We study a number of graph exploration problems in the following natural scenario: an algorithm starts exploring an undirected graph from some seed vertex; the algorithm, for an arbitrary vertex v that it is aware of, can ask an oracle to return the set of the neighbors of v. (In the case of social networks, a call to this oracle corresponds to downloading the profile page of user v.) The goal of the algorithm is to either learn something (e.g., average degree) about the graph, or to return some random function of the graph (e.g., a uniform-at-random vertex), while accessing/downloading as few vertices of the graph as possible.
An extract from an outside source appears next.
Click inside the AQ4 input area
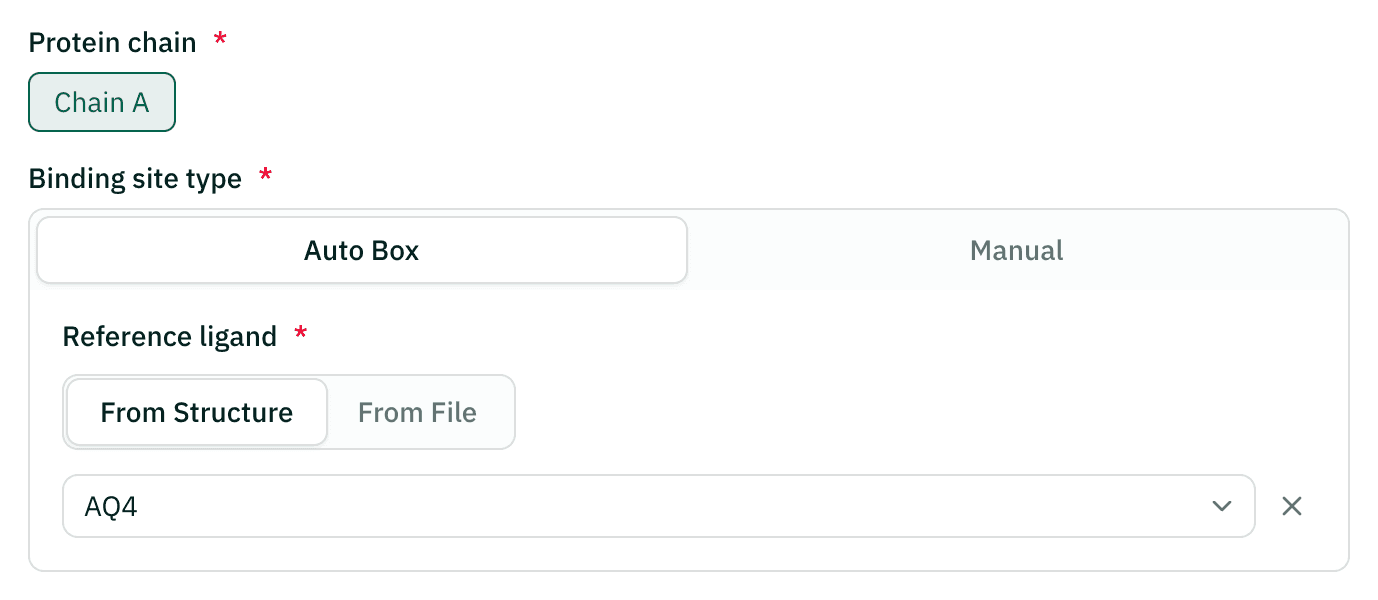This screenshot has width=1378, height=600. coord(640,506)
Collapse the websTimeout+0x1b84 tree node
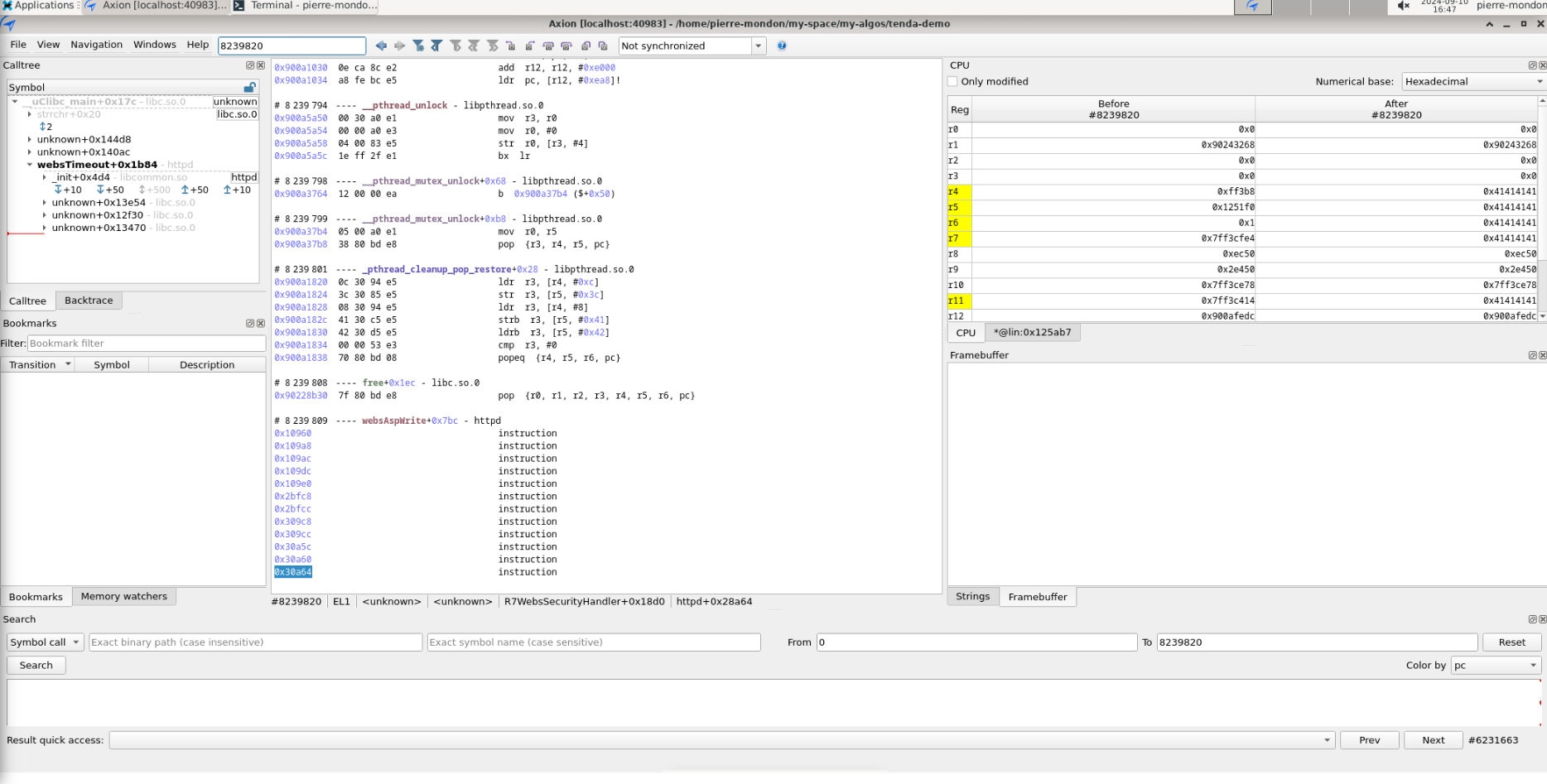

Motivated by practical applications, we study the complexities of a variety of problems in terms of the graph's mixing time t_{mix} and average degree d_{avg} - two measures that are believed to be quite small in real-world social networks, and that have often been used in the applied literature to bound the performance of online exploration algorithms.
Our main result is that the algorithm has to access Omega (t_{mix} d_{avg} epsilon^{-2} ln delta^{-1}) vertices to obtain, with probability at least 1-delta, an epsilon additive approximation of the average of a bounded function on the vertices of a graph - this lower bound matches the performance of an algorithm that was proposed in the literature.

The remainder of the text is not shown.